Die taz befragte Anfang Januar das Ministerium zu diesen Vorwürfen, etwa ob die Wildschwein-Begegnung auf dem Schulweg zumutbar sei. Noch während wir auf die Antwort warten, spitzt sich die Lage vergangenen Sonntag zu: Eine ehemalige Bewohnerin berichtet darüber, dass ein Mädchen in der Einrichtung von einem anderen Bewohner verprügelt wurde. Das Mädchen habe Verletzungen und Schmerzen gehabt und noch am Abend zum Arzt gewollt, die Erzieher hätten das allerdings nicht unterstützt und sie sogar tags drauf zur Schule geschickt. Mittlerweile – auch dazu schickte die taz prompt eine Anfrage ans Ministerium – war das Mädchen wohl beim Arzt und soll von dort sogar ein paar Tage ins Krankenhaus gekommen sein.

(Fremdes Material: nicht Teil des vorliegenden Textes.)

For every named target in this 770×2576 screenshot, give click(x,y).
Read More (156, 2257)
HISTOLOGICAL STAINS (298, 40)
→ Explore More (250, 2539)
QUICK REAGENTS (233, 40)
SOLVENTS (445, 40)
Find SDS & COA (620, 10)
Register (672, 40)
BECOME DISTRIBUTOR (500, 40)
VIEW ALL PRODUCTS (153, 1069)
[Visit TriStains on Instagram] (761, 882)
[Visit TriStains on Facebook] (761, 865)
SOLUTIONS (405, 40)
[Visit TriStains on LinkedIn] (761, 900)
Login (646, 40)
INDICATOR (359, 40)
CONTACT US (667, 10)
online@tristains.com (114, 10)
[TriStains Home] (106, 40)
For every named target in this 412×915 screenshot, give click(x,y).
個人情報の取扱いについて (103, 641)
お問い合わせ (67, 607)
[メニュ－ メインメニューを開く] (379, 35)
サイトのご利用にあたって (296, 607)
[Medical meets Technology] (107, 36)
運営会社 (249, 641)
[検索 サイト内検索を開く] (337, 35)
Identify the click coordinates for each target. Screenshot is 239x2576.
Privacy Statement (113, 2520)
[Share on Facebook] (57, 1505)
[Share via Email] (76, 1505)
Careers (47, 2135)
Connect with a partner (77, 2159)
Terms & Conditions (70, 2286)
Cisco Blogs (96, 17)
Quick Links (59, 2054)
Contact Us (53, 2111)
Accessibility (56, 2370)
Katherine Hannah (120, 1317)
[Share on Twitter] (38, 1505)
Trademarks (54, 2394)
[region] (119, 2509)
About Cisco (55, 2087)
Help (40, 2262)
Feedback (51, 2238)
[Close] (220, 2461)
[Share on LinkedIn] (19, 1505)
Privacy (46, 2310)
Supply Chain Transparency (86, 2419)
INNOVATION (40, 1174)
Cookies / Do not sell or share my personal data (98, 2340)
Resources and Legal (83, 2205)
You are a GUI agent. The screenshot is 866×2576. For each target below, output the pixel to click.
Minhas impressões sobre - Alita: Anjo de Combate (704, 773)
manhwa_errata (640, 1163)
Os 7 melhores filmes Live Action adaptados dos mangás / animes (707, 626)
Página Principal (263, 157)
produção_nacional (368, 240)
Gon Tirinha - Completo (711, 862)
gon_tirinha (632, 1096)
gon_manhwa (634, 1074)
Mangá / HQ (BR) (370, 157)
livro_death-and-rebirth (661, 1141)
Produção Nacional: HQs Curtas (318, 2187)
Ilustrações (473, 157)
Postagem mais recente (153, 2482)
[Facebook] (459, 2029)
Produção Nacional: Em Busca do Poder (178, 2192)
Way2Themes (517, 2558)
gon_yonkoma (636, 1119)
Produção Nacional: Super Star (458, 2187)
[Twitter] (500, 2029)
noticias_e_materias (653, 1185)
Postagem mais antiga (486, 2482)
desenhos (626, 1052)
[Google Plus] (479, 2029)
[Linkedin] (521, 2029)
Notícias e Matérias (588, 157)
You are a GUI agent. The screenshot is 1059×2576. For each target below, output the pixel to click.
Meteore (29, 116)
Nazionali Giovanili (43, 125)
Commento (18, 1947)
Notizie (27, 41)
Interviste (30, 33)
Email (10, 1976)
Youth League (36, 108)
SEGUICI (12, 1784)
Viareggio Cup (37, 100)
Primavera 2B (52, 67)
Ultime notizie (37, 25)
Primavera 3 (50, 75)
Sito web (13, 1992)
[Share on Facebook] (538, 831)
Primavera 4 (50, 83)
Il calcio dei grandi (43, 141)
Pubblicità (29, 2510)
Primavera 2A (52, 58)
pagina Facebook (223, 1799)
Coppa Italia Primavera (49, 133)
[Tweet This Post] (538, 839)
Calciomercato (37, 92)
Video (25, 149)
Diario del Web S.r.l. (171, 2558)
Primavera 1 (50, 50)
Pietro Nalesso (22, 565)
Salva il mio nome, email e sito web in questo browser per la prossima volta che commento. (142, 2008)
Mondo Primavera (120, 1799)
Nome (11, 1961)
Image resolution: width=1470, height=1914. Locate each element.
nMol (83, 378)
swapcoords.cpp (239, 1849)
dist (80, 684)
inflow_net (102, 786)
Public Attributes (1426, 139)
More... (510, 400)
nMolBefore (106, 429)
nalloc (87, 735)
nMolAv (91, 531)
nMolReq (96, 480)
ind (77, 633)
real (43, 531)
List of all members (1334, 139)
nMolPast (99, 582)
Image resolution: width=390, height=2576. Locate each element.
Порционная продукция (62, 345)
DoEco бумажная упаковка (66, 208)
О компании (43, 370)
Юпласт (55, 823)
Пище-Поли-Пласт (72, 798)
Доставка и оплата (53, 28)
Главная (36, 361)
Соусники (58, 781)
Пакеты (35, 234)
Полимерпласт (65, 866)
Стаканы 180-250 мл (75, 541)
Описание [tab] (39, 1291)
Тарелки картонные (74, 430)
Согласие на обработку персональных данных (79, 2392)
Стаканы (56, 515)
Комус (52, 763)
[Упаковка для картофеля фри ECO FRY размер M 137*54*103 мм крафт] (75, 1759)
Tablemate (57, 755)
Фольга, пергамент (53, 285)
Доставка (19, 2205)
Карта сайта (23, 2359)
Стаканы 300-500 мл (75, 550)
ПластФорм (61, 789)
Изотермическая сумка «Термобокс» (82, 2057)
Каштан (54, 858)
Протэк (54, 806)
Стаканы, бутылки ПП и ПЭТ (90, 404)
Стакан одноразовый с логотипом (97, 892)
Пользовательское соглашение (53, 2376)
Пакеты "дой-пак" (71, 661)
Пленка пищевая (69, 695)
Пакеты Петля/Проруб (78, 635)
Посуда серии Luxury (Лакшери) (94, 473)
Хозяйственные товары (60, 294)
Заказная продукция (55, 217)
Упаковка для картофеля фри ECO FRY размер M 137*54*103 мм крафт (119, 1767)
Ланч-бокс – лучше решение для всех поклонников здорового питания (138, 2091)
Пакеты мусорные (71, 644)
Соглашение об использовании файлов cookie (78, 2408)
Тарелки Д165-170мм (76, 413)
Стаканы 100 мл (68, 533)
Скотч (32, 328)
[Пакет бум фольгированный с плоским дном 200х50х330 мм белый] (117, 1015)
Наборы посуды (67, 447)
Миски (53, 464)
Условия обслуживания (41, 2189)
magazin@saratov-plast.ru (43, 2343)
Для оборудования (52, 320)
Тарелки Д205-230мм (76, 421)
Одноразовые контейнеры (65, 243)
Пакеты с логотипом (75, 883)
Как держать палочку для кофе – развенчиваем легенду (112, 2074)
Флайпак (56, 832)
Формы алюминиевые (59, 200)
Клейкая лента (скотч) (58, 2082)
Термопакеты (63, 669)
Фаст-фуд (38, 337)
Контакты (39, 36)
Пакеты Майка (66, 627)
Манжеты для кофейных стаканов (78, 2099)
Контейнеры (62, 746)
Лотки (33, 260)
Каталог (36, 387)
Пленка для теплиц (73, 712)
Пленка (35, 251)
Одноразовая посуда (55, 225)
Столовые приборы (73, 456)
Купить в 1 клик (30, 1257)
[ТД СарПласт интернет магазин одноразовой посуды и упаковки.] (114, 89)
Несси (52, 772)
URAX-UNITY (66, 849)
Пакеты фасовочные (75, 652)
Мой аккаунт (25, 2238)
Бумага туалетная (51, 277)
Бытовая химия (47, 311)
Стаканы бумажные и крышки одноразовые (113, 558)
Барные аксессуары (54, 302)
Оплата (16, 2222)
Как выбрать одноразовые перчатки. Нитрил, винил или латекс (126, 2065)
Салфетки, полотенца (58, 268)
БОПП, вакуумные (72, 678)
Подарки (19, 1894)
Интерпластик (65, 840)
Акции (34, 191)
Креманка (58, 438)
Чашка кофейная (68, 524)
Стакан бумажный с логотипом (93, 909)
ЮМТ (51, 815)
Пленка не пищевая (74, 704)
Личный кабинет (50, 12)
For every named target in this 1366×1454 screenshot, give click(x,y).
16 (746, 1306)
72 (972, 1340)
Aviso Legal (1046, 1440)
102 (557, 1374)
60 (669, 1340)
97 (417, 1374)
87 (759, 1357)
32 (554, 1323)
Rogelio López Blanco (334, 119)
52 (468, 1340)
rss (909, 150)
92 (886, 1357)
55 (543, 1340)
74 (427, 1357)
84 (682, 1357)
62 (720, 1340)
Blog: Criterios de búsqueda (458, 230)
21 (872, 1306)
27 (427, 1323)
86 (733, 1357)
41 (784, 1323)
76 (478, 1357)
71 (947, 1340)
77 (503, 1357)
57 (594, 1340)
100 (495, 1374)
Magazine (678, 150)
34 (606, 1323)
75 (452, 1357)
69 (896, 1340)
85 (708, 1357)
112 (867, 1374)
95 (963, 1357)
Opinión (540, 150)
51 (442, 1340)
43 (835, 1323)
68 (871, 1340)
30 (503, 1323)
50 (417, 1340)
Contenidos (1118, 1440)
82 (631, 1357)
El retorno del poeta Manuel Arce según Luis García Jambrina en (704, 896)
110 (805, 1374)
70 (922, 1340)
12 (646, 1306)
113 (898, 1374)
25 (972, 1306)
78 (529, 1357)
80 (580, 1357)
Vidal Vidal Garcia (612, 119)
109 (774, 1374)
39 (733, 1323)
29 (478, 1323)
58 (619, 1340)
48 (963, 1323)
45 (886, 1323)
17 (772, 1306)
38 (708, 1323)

Das Ministerium teilt nur knapp mit, auch diese neuen Vorgänge würden nun wiederum „geprüft“. Den dunklen Schulweg mit Wildschweinen findet man dort offenbar nicht so schlimm. Zu den anderen Vorwürfen äußert sich die Behörde nicht, bestätigt aber immerhin, dass es an besagtem Tag einen „Vorfall gab, der meldepflichtig ist“. Die Klärung durch die Heimaufsicht „dauert derzeit an“, so die Sprecherin.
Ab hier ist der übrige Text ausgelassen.